Shipley Times and Express, 16 July, 1909
This is the first time that Frederick Claude Stern appears in public in his new role as a millionaire horse race owner . Today, he is famous as a knighted horticulturist for his experiment growing rare plants in Highdown Gardens on the edge of the South Downs National Park in West Sussex.
In fact, Frederick’s first obsession was big game hunting (animal heads hanging in his house Highdown Tower) and his wife Sybil was involved with local politics (from Suffragettes to the Women’s’ Voluntary Service). They had an aristocratic lifestyle, with servants and a London house, supported by Frederick’s banking ‘job’ at Stern Brothers. They entertained leading politicians and the Royal Family. There were no obvious signs that they were Jewish.
Since autumn 2019 I have been on a remarkable research journey on behalf of Highdown Gardens and Worthing Council supported by the National Lottery Heritage Fund. Despite the Covid lockdown, I networked with an army of librarians, volunteers and archivists and we found many clues. The key discovery, at the West Sussex Record Office in Chichester, was the Highdown Visitors Book. This green leather-bound book revealed signatures, VIP photographs and even two poems. The visitors included: Jewish aristocrats (Montefiore, Rothschild, Goldsmid), famous plant hunters Frank and Jean Kingdon-Ward, and important plant scientists such as the amazing E.K. Janaki Ammal.
However, it was the Sterns’ charity work, revealed online in the Jewish Chronicle which was a surprise. They were committee experts for: the Jewish War Memorial (Frederick was awarded a Military Cross in Palestine in 1917), the Jewish School for Deaf Children, the Jews College and the Anglo-Jewish Association. Frederick appears to be the only member of his family involved with the Jewish community.
Another surprise was the Sterns’ support for the London youth charity, the Oxford and St George’s Club. This was established by Sybil’s cousin, Sir
Basil Henriques, with his wife Rose. Every August, for almost 50 years, children and adults from the deprived East End descended upon the fields next to Highdown Gardens. Camping at Highdown became such a tradition in the Jewish East End that Rose published a special camp song book which features the Sterns and Highdown Hill.
When I contacted the Jewish Country Houses network I discovered that the Sterns’ obsessions were not unique amongst Anglo-Jewish aristocrats.

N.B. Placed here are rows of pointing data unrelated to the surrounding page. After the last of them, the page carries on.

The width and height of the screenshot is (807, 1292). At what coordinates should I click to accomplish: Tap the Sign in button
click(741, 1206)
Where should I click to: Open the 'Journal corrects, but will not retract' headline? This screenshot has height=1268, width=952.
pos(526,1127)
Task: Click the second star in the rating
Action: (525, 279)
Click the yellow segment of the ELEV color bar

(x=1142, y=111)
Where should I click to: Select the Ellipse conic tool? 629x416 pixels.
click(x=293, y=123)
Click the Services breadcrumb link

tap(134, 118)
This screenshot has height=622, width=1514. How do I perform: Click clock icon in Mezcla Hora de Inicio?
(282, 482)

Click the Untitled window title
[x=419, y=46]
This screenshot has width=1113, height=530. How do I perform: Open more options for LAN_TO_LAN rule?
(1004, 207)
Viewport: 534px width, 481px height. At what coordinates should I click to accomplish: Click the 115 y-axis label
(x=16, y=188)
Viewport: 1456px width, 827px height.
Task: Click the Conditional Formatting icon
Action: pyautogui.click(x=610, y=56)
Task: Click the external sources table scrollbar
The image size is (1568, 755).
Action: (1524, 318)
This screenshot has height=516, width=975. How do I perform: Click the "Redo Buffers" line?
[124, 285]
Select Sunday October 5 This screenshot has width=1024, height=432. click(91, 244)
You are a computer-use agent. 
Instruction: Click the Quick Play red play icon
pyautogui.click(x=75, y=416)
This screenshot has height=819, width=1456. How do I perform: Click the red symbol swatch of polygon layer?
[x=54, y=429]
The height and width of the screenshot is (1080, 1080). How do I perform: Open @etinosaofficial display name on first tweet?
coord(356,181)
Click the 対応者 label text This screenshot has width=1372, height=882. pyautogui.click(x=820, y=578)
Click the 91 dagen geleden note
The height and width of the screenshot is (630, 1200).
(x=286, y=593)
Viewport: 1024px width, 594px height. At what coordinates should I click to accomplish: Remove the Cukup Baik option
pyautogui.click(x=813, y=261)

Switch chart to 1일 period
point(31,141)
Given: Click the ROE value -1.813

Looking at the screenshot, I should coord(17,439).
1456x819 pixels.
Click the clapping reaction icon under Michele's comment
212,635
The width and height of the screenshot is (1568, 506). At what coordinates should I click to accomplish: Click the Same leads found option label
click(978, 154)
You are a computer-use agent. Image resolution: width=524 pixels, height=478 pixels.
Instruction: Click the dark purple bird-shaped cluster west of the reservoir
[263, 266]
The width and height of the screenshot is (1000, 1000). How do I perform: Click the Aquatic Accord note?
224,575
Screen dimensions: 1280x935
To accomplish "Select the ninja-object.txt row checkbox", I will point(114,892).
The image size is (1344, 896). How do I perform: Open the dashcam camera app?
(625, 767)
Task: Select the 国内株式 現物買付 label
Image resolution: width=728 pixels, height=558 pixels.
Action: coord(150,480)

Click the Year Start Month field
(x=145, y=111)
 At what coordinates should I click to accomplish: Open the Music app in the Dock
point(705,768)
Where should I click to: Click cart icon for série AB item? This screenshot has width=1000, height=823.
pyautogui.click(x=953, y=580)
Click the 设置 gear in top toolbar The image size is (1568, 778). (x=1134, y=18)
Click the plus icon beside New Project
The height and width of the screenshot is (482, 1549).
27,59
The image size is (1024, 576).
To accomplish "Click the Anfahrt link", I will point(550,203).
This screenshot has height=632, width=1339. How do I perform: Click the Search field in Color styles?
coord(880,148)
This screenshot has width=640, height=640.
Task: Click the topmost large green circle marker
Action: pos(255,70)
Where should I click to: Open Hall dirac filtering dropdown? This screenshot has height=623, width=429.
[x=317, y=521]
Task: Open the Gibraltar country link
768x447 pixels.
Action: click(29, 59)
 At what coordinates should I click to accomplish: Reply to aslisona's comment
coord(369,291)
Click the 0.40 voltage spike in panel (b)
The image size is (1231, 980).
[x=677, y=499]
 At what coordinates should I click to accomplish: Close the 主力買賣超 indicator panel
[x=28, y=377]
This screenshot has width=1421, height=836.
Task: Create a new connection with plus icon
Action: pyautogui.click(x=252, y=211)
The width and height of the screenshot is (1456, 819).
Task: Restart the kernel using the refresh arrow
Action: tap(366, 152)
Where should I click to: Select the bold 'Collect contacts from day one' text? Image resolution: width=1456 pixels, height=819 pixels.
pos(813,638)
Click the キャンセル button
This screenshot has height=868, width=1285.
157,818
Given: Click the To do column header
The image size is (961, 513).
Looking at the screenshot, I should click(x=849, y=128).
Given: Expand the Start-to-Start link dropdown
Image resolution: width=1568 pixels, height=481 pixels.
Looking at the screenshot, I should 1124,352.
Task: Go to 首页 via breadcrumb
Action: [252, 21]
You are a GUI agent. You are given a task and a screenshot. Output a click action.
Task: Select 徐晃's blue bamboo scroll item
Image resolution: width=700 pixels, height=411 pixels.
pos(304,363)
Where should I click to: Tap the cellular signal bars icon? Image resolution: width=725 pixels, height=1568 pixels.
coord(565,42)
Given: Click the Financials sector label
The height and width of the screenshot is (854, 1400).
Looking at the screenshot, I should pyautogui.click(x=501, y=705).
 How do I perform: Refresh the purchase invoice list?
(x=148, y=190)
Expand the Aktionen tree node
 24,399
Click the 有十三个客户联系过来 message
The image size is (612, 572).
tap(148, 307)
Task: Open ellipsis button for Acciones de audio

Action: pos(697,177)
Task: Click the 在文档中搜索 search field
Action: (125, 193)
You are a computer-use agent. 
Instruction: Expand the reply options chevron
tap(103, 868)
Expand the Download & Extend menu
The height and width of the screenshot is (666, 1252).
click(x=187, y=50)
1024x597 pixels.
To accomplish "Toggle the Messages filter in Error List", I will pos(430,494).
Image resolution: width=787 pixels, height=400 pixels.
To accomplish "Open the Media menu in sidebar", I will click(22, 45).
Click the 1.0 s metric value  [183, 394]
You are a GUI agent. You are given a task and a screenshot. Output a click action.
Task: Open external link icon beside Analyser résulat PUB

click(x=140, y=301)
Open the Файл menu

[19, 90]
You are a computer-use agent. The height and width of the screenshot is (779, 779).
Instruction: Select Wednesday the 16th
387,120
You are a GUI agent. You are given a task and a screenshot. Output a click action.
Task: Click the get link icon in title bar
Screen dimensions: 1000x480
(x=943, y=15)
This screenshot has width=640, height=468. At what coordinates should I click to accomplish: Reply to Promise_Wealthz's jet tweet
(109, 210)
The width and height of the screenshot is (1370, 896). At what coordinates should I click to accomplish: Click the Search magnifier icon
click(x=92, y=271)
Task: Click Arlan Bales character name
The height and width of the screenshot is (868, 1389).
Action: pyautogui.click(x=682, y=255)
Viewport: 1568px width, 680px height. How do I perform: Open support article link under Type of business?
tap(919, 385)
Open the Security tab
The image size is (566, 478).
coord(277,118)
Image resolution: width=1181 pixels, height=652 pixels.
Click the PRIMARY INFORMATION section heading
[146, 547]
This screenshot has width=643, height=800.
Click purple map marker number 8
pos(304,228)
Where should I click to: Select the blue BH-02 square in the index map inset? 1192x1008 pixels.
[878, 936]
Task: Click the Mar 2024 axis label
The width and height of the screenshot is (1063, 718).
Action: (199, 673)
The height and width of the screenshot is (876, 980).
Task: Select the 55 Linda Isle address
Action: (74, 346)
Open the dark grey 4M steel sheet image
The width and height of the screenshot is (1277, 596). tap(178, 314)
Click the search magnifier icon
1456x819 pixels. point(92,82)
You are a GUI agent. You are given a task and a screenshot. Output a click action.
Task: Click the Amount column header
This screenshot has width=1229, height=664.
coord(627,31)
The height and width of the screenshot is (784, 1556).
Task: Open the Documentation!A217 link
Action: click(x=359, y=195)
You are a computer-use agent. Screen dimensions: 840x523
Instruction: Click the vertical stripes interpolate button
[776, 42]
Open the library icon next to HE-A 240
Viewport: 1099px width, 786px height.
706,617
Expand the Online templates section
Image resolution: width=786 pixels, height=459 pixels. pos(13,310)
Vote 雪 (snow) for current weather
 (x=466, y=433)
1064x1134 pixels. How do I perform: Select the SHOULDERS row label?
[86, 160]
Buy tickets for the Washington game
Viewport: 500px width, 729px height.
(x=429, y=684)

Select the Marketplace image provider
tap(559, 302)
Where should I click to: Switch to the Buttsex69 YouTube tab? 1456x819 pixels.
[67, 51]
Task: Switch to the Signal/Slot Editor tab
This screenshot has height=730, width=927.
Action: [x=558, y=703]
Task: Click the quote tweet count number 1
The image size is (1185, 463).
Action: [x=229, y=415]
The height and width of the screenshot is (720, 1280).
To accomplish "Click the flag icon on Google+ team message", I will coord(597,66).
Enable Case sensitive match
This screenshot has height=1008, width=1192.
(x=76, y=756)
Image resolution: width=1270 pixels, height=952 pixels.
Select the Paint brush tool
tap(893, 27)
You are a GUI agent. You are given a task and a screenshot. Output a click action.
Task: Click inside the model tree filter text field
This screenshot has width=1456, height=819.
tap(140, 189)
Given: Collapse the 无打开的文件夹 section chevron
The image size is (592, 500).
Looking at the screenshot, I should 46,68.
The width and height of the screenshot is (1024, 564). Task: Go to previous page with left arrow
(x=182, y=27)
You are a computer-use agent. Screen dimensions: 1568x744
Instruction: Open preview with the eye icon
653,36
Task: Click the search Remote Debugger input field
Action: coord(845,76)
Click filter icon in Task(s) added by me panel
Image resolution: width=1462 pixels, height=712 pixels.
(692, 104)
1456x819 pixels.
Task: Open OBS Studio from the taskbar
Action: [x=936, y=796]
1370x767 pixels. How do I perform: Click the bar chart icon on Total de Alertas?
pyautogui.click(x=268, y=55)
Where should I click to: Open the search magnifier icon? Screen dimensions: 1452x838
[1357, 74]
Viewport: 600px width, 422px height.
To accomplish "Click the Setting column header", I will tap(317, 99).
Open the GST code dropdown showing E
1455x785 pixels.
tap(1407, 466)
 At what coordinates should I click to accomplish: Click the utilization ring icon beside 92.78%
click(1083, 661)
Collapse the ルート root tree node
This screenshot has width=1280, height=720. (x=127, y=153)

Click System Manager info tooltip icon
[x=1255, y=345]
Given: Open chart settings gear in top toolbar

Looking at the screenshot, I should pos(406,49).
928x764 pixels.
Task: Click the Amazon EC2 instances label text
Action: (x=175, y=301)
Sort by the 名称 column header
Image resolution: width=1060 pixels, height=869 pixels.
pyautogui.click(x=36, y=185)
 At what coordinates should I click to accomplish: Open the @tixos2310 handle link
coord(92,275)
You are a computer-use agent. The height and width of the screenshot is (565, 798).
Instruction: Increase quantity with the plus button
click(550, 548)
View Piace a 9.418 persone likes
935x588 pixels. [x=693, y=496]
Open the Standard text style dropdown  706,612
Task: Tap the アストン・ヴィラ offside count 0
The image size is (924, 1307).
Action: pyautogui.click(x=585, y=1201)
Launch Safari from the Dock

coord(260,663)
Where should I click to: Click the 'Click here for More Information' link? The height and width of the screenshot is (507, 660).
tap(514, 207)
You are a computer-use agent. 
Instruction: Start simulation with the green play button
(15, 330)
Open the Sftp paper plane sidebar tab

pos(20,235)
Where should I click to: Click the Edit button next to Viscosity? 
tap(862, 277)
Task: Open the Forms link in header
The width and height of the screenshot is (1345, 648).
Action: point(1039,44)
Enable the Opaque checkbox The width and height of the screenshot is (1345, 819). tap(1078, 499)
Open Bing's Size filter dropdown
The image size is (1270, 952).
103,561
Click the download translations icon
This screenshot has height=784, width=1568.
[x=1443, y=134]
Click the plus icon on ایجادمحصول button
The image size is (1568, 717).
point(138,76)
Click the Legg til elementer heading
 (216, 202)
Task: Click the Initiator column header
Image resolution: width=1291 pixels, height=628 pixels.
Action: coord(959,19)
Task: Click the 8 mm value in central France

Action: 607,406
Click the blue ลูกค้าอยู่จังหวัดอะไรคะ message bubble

The Sterns also preferred not to draw attention to their Jewishness. So well did they achieve this that when they died those stories disappeared. This historic jigsaw will now appear in a display at the new Highdown Gardens Visitor Centre and new website from Spring 2021.
Note: Highdown Tower is now a private Hotel. Highdown Gardens and fields are owned by Worthing Council. Highdown Hill summit is managed by the National Trust.